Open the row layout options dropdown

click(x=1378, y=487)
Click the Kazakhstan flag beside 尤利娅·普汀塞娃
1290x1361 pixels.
--
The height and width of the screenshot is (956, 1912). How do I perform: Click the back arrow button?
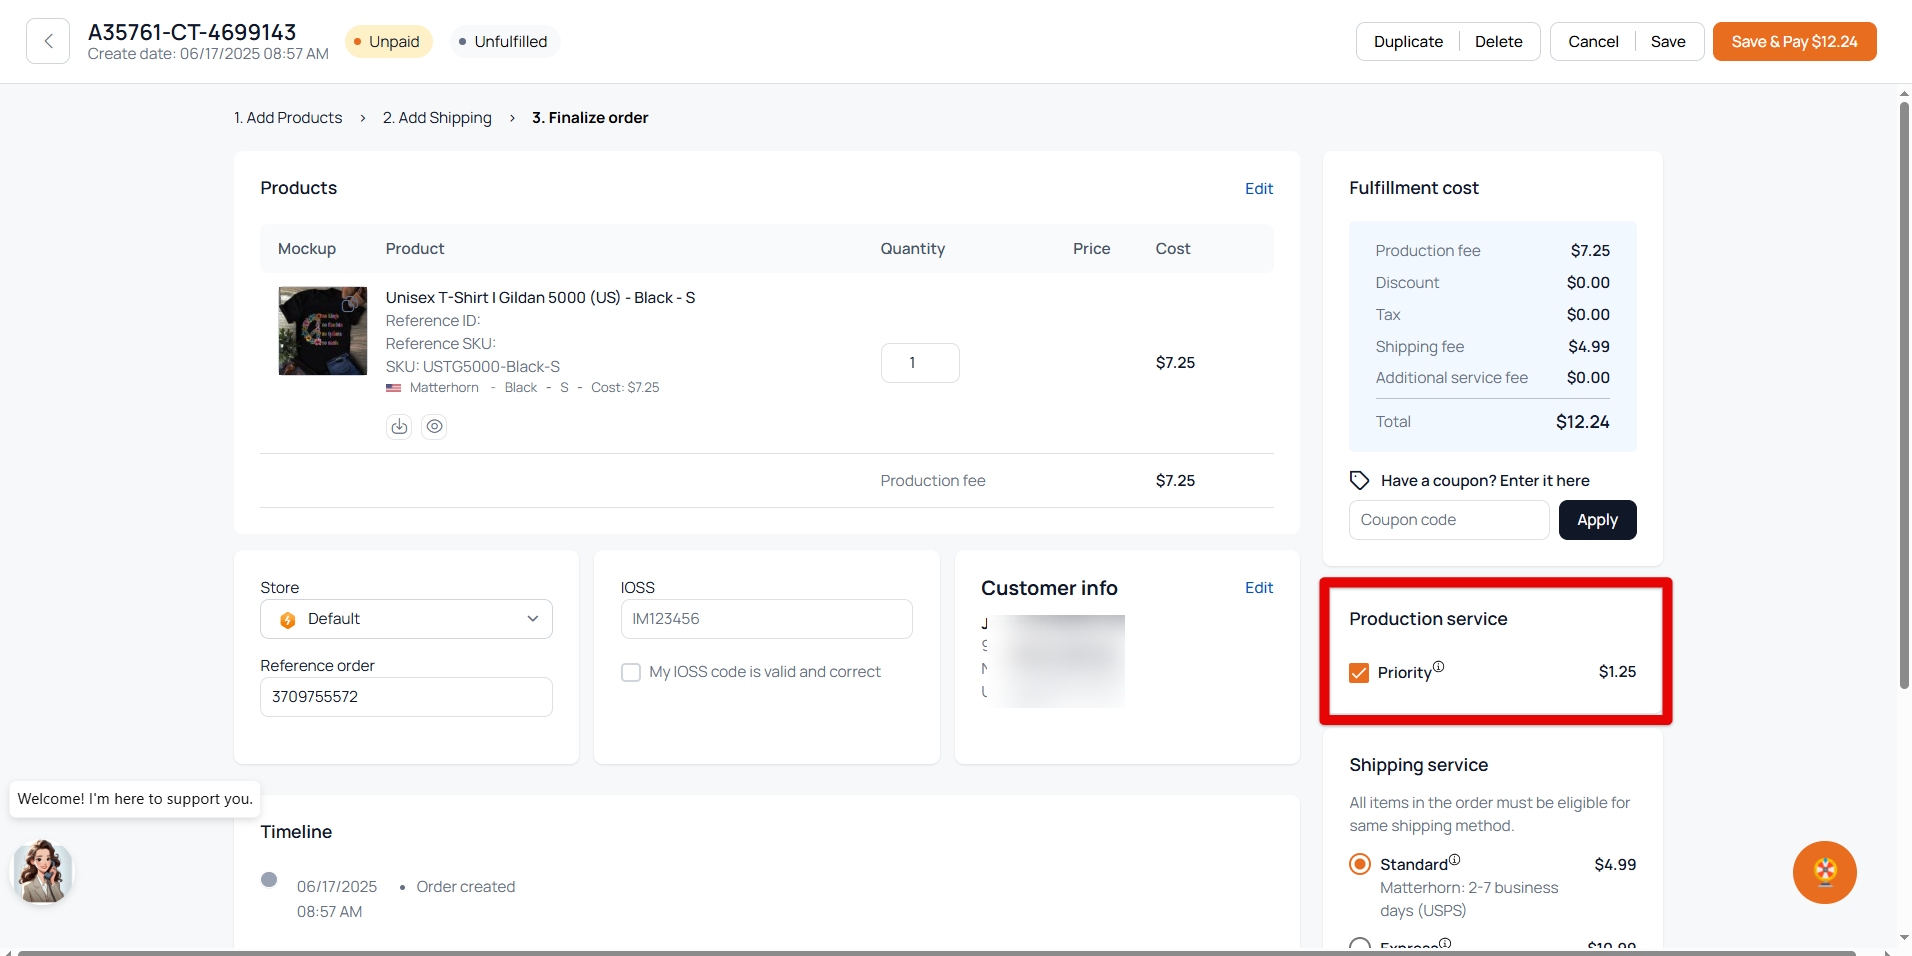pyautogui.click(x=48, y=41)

### Requirement:
Look above for the line with "Click the Kazakhstan flag beside 尤利娅·普汀塞娃" and the line with "1290x1361 pixels.". Write out those two lines and all the lines between them, exactly, and no others.

### The completed task:
Click the Kazakhstan flag beside 尤利娅·普汀塞娃
1290x1361 pixels.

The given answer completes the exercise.